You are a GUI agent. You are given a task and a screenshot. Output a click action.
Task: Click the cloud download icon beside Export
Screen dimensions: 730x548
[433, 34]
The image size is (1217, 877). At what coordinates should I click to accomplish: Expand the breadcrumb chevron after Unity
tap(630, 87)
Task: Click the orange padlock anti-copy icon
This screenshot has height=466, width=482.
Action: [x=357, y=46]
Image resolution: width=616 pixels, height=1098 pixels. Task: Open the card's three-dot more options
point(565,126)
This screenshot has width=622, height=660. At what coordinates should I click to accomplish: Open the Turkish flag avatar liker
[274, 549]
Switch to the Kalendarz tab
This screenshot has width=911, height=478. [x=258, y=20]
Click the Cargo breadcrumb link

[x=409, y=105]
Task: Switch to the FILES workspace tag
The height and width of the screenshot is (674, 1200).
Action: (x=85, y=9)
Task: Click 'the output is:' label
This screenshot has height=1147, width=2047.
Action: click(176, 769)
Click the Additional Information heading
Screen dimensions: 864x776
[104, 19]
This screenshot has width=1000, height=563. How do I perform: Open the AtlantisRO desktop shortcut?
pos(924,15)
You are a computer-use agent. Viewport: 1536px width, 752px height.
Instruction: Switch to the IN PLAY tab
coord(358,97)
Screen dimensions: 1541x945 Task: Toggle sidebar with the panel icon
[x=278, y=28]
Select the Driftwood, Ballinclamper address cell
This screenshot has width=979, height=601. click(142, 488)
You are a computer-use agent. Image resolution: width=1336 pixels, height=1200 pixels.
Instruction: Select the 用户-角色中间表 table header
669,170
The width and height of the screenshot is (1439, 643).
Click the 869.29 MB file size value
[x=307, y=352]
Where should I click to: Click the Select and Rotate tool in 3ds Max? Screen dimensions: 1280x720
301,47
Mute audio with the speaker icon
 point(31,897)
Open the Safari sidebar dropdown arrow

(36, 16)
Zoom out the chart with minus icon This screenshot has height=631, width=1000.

────────

Exercise
Restate the material word for word, keeping every line intact.

Written answer
You are a GUI agent. You are given a task and a screenshot. Output a click action.
Task: Click the cloud download icon beside Export
Screen dimensions: 730x548
[433, 34]
The image size is (1217, 877). At what coordinates should I click to accomplish: Expand the breadcrumb chevron after Unity
tap(630, 87)
Task: Click the orange padlock anti-copy icon
This screenshot has height=466, width=482.
Action: [x=357, y=46]
Image resolution: width=616 pixels, height=1098 pixels. Task: Open the card's three-dot more options
point(565,126)
This screenshot has width=622, height=660. At what coordinates should I click to accomplish: Open the Turkish flag avatar liker
[274, 549]
Switch to the Kalendarz tab
This screenshot has width=911, height=478. [x=258, y=20]
Click the Cargo breadcrumb link

[x=409, y=105]
Task: Switch to the FILES workspace tag
The height and width of the screenshot is (674, 1200).
Action: (x=85, y=9)
Task: Click 'the output is:' label
This screenshot has height=1147, width=2047.
Action: click(176, 769)
Click the Additional Information heading
Screen dimensions: 864x776
[104, 19]
This screenshot has width=1000, height=563. How do I perform: Open the AtlantisRO desktop shortcut?
pos(924,15)
You are a computer-use agent. Viewport: 1536px width, 752px height.
Instruction: Switch to the IN PLAY tab
coord(358,97)
Screen dimensions: 1541x945 Task: Toggle sidebar with the panel icon
[x=278, y=28]
Select the Driftwood, Ballinclamper address cell
This screenshot has width=979, height=601. click(142, 488)
You are a computer-use agent. Image resolution: width=1336 pixels, height=1200 pixels.
Instruction: Select the 用户-角色中间表 table header
669,170
The width and height of the screenshot is (1439, 643).
Click the 869.29 MB file size value
[x=307, y=352]
Where should I click to: Click the Select and Rotate tool in 3ds Max? Screen dimensions: 1280x720
301,47
Mute audio with the speaker icon
 point(31,897)
Open the Safari sidebar dropdown arrow

(36, 16)
Zoom out the chart with minus icon This screenshot has height=631, width=1000.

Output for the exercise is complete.